Sexual Harassment in the Workplace
- posted: Nov. 06, 2017
Beginning with the many accusations against Harvey Weinstein, sexual harassment in the work place has been a main headline in the news. Per the Equal Employment Opportunity Commission (“EEOC”) harassment can include unwelcome sexual advances, requests for sexual favor, and other verbal or physical harassment of a sexual nature. Sexual harassment also includes offensive remarks about a person’s sex which do not necessarily have to be comments of a sexual nature. The sex of the victim and harasser does not matter.

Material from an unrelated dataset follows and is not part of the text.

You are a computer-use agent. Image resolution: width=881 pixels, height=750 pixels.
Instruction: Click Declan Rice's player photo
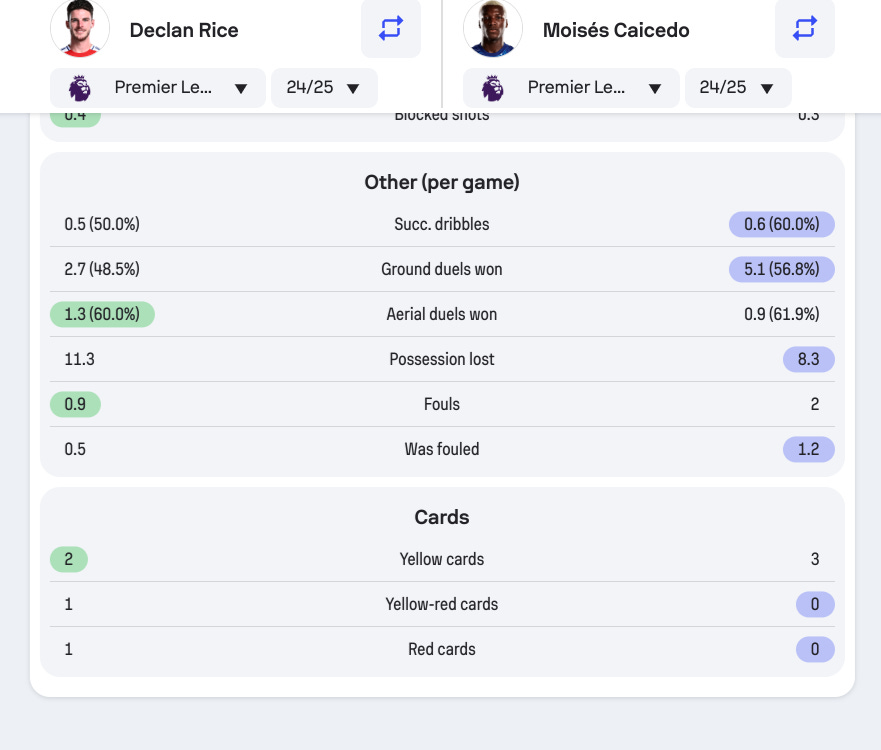(x=80, y=28)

From an employee’s standpoint – if you are being sexually harassed at work the first thing to do is to tell the person to that is harassing you that their conduct makes you uncomfortable. If the harassment does not stop, report the harassment to human resources or to a supervisor and allow the company to do an investigation. If the company does not do an investigation, then you can file a complaint with the EEOC alleging discrimination on the basis of sex. You must allow the company a chance to correct the issue before filing a complaint.
Employers do not want EEOC charges. The best way to avoid an EEOC charge on the basis of harassment is to take all complaints seriously and do thorough investigations.
We would also advise that employers place a strong emphasis on the prevention of charges and complaints in the first place. Employers should have a clear policy against sexual harassment or harassment of any type that is given to each employee when they begin work and that is reviewed annually.
On a final note, the best way to avoid being the subject of a sexual harassment complaint is to treat fellow employees with respect and follow the Golden Rule – “do unto others as you would have them do unto you.”